*** Supplied records Section Begins ***

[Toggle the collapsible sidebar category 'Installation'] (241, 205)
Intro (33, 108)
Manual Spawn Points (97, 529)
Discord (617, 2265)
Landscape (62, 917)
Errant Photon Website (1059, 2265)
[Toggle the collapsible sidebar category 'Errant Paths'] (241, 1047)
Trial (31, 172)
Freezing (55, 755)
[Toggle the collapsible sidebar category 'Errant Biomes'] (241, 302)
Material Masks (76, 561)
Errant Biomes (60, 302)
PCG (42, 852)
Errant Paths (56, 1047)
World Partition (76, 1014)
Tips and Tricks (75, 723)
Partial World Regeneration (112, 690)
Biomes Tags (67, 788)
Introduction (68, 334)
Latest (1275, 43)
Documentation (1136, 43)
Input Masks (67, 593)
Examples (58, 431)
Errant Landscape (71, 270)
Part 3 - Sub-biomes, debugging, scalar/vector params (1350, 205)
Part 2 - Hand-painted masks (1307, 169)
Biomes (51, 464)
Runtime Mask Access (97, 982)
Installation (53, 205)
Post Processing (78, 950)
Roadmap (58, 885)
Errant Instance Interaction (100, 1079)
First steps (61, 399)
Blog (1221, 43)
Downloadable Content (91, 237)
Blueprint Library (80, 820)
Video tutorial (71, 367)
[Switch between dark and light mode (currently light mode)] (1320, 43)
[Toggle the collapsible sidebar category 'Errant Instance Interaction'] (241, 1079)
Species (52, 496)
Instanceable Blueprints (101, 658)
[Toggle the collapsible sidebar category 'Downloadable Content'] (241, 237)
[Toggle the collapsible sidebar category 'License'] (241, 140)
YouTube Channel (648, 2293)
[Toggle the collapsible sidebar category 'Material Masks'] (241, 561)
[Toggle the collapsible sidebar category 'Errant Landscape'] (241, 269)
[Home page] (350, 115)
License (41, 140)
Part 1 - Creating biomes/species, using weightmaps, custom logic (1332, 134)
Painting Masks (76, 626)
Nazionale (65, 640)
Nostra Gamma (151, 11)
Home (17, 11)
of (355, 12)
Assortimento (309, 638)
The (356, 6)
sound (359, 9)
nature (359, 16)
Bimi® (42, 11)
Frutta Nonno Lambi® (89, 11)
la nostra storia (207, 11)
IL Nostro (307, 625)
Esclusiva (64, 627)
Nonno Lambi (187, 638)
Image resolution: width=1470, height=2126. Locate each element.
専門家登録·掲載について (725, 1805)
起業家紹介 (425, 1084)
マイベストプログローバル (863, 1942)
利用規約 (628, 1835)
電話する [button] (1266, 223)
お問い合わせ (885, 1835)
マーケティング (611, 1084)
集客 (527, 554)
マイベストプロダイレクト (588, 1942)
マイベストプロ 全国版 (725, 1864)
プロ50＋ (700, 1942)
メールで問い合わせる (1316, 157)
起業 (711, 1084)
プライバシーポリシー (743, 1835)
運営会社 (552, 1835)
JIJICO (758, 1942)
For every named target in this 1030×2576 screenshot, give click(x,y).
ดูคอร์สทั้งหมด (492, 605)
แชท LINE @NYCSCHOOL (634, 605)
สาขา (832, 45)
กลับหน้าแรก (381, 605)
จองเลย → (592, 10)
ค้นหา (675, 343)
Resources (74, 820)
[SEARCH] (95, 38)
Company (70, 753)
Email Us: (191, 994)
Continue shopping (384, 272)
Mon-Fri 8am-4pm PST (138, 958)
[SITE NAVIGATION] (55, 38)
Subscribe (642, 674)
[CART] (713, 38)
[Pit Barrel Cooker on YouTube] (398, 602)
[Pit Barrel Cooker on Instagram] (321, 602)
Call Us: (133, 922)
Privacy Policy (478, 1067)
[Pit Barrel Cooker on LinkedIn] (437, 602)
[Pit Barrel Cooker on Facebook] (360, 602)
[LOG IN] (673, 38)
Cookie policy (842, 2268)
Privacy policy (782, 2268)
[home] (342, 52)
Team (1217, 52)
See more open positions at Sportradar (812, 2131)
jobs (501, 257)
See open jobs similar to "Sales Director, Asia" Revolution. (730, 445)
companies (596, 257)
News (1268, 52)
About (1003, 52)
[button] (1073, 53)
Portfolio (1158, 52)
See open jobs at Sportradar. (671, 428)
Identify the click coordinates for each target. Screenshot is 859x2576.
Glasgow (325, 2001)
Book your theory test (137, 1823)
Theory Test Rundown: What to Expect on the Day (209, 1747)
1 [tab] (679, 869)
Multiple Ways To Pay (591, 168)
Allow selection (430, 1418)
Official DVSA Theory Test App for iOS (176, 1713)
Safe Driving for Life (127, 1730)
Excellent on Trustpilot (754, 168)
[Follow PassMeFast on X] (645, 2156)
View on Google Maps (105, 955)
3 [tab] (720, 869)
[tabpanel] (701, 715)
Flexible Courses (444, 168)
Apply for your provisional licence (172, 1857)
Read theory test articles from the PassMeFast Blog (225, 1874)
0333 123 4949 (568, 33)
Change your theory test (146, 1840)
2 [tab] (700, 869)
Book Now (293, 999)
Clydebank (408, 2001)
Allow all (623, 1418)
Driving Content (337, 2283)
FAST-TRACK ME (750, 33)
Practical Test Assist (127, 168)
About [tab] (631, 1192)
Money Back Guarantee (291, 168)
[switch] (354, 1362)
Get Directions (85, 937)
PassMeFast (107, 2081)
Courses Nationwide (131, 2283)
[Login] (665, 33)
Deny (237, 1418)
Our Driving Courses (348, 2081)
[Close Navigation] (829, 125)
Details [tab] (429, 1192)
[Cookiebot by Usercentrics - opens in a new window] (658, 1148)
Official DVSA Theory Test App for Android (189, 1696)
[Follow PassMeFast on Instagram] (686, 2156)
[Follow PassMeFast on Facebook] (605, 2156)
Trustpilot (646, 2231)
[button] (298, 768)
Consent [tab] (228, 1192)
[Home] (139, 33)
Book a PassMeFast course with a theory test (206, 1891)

*** Supplied records Section Ends ***

Exercise brief>
Reproduce verbatim the lines above, from the line with "[home] (342, 52)" through the line with "[tabpanel] (701, 715)".

Answer>
[home] (342, 52)
Team (1217, 52)
See more open positions at Sportradar (812, 2131)
jobs (501, 257)
See open jobs similar to "Sales Director, Asia" Revolution. (730, 445)
companies (596, 257)
News (1268, 52)
About (1003, 52)
[button] (1073, 53)
Portfolio (1158, 52)
See open jobs at Sportradar. (671, 428)
Identify the click coordinates for each target. Screenshot is 859x2576.
Glasgow (325, 2001)
Book your theory test (137, 1823)
Theory Test Rundown: What to Expect on the Day (209, 1747)
1 [tab] (679, 869)
Multiple Ways To Pay (591, 168)
Allow selection (430, 1418)
Official DVSA Theory Test App for iOS (176, 1713)
Safe Driving for Life (127, 1730)
Excellent on Trustpilot (754, 168)
[Follow PassMeFast on X] (645, 2156)
View on Google Maps (105, 955)
3 [tab] (720, 869)
[tabpanel] (701, 715)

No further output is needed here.